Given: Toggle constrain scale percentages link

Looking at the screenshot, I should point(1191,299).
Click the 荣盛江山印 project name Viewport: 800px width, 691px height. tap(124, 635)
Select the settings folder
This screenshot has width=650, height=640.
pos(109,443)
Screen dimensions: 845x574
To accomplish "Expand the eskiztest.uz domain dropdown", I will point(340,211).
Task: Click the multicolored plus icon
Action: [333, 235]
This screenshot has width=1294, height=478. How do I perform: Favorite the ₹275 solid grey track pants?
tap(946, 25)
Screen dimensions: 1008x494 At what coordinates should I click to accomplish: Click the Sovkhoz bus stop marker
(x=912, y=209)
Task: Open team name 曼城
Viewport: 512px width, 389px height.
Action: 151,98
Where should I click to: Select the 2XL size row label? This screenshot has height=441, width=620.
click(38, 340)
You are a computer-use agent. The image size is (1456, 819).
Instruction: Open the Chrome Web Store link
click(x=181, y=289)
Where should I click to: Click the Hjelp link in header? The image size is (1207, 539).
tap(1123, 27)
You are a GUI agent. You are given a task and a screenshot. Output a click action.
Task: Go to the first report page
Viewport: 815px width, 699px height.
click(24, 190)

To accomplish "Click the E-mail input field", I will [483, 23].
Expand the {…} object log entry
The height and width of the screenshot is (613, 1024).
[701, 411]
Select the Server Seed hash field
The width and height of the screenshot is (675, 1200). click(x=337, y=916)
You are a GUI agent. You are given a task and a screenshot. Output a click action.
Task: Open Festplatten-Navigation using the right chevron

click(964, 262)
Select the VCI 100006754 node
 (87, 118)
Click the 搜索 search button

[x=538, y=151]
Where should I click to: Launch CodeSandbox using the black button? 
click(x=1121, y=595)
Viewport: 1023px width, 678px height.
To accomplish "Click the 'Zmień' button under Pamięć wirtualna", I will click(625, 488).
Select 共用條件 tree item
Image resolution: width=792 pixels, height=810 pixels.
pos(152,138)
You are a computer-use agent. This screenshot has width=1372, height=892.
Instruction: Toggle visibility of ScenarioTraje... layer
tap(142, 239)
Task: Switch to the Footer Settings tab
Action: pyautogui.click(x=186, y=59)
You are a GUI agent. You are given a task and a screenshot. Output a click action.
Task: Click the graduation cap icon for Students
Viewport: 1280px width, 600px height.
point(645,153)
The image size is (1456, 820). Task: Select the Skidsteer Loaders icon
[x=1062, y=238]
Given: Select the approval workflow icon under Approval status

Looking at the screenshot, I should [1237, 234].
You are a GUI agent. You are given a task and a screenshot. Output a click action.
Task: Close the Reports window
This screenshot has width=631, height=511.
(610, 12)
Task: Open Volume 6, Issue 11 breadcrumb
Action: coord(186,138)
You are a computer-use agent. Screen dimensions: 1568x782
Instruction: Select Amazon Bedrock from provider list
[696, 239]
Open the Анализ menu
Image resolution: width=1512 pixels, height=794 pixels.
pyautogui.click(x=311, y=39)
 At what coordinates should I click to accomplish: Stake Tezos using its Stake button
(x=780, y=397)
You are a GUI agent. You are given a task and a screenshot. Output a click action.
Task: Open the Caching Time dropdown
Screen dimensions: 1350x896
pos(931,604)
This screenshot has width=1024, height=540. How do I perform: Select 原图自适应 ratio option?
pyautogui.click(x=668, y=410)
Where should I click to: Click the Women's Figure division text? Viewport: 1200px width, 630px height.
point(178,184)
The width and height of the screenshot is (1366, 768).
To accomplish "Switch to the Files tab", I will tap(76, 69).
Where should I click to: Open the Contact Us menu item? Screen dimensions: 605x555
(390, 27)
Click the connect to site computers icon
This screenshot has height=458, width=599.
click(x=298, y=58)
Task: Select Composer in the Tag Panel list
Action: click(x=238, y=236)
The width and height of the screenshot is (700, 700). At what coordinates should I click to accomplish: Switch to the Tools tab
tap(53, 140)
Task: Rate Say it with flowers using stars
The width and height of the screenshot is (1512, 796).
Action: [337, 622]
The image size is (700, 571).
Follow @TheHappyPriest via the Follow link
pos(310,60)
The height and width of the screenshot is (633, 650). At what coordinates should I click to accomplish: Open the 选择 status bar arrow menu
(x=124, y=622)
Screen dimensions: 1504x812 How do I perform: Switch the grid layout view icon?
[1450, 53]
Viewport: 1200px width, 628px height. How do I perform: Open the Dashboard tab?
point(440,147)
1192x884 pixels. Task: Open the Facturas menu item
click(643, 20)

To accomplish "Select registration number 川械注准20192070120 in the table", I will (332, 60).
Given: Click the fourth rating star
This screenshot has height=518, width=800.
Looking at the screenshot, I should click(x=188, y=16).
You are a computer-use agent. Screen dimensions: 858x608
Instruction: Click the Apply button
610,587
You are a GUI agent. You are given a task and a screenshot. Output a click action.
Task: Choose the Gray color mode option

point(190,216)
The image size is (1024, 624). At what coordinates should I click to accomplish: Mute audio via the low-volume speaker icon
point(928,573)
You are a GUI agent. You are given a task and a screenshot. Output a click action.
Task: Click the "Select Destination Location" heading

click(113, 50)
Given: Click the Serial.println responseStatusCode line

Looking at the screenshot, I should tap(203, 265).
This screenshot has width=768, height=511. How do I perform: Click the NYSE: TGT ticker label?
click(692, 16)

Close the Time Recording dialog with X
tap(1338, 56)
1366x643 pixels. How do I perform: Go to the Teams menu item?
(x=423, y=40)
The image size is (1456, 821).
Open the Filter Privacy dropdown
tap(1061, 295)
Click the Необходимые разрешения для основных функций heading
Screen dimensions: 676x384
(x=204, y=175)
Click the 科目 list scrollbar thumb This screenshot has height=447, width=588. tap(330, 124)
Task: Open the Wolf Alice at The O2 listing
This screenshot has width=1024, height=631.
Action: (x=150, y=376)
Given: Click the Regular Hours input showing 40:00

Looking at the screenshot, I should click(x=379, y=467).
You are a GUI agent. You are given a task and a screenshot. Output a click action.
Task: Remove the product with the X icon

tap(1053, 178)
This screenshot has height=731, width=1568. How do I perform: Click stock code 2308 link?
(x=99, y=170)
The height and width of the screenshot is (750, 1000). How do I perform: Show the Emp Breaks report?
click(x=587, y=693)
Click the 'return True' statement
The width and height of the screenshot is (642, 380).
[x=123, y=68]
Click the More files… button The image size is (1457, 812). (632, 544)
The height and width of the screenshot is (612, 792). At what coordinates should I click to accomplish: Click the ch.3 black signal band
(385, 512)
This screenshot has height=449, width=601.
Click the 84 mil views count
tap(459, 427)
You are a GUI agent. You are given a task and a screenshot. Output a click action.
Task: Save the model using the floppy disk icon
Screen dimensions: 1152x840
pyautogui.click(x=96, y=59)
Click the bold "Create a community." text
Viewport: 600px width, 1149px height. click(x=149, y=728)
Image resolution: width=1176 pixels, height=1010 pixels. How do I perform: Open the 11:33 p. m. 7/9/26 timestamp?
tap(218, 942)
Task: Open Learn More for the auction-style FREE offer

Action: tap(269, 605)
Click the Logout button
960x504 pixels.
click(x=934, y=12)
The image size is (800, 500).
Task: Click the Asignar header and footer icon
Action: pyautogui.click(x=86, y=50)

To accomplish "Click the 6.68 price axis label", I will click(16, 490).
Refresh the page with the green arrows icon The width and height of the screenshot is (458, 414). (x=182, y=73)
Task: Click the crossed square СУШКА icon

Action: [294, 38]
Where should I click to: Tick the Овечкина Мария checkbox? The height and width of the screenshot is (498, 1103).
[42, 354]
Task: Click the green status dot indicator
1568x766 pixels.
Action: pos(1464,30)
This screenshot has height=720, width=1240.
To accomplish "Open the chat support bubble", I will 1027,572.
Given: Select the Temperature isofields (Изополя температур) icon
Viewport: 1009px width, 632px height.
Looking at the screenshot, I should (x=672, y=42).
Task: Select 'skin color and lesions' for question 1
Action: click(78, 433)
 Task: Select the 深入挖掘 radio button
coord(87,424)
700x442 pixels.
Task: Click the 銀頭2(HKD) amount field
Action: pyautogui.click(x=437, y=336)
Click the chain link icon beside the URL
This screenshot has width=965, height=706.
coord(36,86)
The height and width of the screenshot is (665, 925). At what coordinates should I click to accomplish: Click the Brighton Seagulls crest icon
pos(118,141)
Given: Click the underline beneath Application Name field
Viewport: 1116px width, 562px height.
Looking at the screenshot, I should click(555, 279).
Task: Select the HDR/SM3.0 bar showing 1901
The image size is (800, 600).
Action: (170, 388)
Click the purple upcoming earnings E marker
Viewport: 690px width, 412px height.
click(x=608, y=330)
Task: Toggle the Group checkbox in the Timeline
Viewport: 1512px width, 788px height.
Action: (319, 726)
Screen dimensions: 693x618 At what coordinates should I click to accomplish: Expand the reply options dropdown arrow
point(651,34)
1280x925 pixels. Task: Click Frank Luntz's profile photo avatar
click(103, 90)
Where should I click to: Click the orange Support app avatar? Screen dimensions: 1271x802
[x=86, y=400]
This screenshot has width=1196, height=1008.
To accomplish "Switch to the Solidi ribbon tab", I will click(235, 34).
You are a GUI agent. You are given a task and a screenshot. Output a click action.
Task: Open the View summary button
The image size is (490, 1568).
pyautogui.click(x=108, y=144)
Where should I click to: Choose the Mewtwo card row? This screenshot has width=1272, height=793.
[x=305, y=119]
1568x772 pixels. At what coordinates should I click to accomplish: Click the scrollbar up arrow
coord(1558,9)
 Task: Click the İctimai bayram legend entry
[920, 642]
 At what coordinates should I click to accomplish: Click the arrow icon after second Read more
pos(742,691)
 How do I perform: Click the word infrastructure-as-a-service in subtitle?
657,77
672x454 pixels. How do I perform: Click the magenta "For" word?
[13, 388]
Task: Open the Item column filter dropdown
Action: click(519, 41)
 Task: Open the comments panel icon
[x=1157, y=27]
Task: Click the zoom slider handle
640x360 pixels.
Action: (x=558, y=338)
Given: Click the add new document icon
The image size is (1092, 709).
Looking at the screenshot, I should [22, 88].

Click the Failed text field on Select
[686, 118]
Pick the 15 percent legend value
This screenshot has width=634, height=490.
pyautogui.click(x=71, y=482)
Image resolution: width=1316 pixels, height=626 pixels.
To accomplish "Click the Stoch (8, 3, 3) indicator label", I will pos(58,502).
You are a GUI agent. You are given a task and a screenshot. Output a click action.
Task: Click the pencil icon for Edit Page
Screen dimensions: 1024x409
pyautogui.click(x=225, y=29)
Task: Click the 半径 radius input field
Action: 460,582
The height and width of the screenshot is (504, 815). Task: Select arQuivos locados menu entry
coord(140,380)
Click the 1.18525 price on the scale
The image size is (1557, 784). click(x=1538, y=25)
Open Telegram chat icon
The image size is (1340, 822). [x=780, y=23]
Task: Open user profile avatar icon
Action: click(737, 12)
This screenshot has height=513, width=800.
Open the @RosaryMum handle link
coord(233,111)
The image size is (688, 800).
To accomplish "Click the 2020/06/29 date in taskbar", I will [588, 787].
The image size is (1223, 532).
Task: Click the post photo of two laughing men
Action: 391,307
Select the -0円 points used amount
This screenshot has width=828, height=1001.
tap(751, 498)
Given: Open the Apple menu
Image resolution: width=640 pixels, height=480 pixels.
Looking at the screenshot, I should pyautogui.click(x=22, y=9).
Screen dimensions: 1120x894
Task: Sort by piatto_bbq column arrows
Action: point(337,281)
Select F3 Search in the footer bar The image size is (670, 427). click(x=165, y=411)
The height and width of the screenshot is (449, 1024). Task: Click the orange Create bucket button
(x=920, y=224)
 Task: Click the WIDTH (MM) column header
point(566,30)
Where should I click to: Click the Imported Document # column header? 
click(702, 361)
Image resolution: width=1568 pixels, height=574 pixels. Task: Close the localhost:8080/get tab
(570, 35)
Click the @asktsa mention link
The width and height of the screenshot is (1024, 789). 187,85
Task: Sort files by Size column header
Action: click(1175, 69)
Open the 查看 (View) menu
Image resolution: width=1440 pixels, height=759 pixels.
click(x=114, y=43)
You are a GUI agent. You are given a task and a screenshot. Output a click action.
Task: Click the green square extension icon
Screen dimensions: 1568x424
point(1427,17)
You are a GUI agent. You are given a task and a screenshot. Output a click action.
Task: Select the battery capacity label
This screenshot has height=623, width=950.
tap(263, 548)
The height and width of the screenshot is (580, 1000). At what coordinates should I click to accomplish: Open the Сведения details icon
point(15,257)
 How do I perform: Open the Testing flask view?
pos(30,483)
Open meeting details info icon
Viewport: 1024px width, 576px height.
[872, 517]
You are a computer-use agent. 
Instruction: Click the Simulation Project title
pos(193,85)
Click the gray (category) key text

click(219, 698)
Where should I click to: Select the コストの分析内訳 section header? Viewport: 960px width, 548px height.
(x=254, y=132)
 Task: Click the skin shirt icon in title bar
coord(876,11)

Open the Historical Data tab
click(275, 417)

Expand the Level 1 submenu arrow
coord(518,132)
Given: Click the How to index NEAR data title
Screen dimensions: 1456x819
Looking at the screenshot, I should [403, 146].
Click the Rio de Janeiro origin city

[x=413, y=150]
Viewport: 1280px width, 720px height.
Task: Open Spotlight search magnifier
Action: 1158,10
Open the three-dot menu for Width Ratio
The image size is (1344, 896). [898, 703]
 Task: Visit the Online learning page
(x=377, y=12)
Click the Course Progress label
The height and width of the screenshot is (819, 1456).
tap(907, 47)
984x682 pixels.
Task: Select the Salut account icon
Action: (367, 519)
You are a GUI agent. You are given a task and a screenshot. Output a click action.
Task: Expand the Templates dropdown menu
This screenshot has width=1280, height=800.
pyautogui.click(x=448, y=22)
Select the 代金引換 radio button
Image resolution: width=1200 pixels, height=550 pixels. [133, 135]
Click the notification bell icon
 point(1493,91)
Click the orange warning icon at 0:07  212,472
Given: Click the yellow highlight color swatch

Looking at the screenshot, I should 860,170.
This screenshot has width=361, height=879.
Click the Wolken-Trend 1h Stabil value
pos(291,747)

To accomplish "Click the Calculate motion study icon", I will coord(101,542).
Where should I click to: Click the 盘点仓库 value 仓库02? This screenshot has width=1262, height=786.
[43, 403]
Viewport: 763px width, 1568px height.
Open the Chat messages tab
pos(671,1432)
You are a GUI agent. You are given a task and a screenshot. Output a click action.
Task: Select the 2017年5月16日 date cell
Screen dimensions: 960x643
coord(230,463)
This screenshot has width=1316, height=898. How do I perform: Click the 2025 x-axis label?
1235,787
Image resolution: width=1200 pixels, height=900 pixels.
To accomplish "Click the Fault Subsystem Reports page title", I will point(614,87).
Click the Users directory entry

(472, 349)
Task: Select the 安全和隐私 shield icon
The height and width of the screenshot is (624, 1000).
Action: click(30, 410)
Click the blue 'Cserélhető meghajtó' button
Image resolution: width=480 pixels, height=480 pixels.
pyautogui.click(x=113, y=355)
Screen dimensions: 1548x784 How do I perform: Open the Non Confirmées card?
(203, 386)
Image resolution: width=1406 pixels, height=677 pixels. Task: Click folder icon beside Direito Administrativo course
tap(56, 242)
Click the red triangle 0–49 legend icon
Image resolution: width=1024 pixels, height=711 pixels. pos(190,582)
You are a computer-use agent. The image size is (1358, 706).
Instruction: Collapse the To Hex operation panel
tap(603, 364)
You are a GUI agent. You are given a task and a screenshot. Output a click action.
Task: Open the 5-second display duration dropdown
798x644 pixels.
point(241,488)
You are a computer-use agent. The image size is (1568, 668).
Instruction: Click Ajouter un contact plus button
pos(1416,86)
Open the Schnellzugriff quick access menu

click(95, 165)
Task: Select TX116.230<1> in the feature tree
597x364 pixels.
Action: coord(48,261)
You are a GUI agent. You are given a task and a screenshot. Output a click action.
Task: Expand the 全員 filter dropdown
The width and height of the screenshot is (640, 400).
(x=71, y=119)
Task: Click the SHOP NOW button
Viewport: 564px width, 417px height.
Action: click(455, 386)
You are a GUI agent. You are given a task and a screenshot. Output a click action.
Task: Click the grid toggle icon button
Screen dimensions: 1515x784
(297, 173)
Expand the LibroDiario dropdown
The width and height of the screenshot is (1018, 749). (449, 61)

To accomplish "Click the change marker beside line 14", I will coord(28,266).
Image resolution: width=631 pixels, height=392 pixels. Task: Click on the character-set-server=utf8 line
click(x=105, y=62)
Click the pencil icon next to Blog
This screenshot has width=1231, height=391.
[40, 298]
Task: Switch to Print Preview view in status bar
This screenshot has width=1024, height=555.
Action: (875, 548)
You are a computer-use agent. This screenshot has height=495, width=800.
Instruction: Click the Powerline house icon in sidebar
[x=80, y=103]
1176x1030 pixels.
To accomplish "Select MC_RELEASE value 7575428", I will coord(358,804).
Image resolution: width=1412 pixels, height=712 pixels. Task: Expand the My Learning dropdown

What the task asks
Lines from the entries that contain the string "tree" must be found and copied.

Task solution
Select 共用條件 tree item
Task: Select TX116.230<1> in the feature tree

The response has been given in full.